● **What needs to be done**: Please repeat the rows starting at the line containing "is (2576, 1310)." and ending at the line containing "legend-label: 깔림·뒤집힘 is", swapping "image size" for "screenshot size" and keeping everything else the same.

● **Study material**:
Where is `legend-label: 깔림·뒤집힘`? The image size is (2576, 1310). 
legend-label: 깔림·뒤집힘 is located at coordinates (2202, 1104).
--
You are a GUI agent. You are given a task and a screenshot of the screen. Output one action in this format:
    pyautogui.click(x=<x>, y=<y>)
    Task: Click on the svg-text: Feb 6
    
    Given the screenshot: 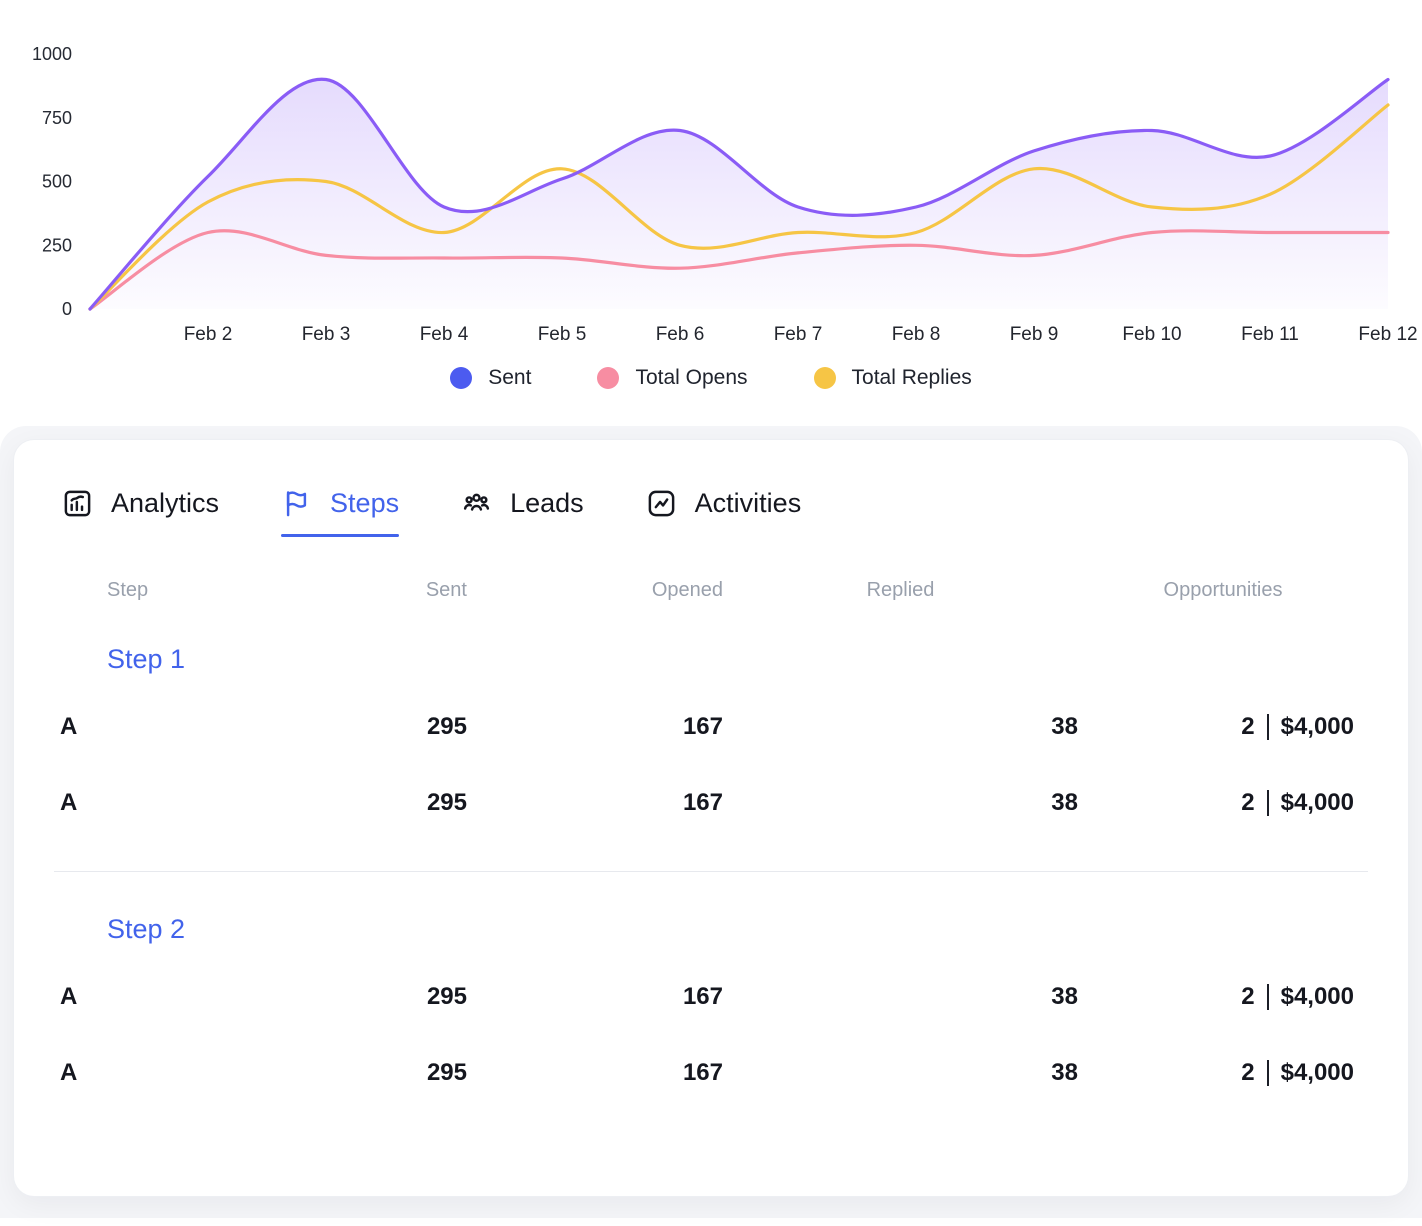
* * *
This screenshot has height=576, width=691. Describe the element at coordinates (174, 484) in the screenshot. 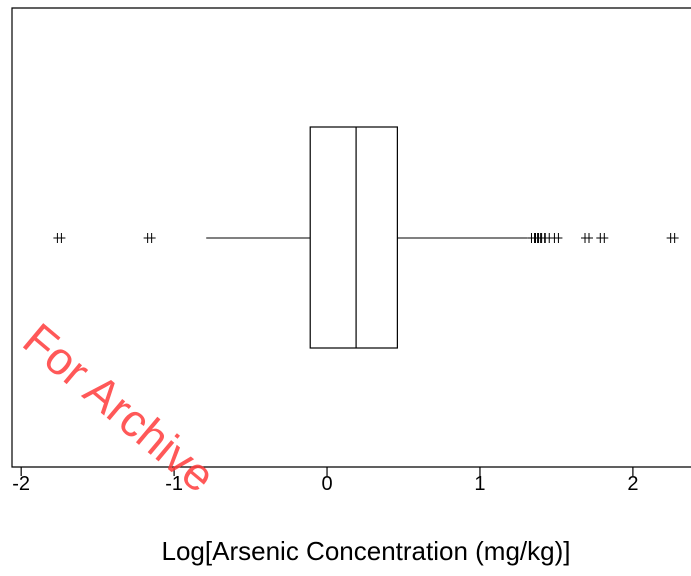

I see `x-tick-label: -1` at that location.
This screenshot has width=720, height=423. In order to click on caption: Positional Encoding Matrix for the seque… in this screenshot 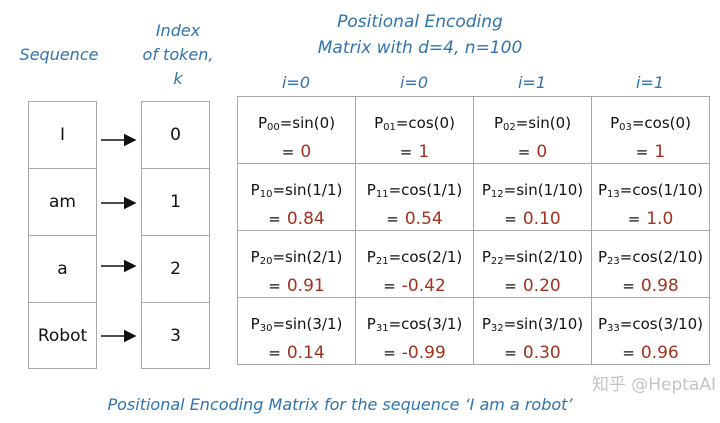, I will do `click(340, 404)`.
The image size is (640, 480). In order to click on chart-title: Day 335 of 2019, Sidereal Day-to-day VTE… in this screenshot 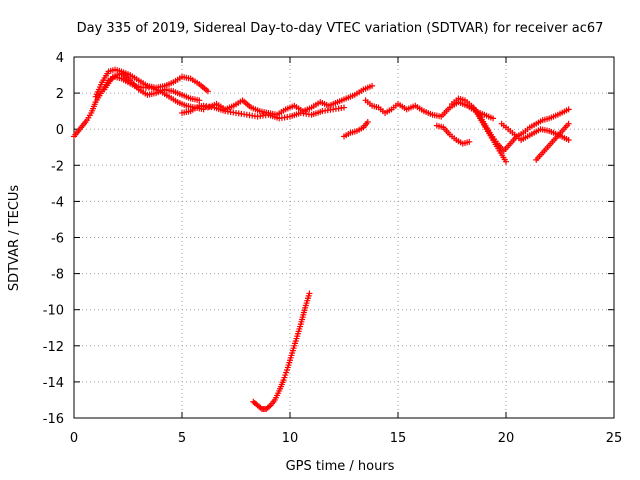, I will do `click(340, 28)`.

● **Solution for this exercise**:
Where is `legend-label: 깔림·뒤집힘`? The screenshot size is (2576, 1310). 
legend-label: 깔림·뒤집힘 is located at coordinates (2202, 1104).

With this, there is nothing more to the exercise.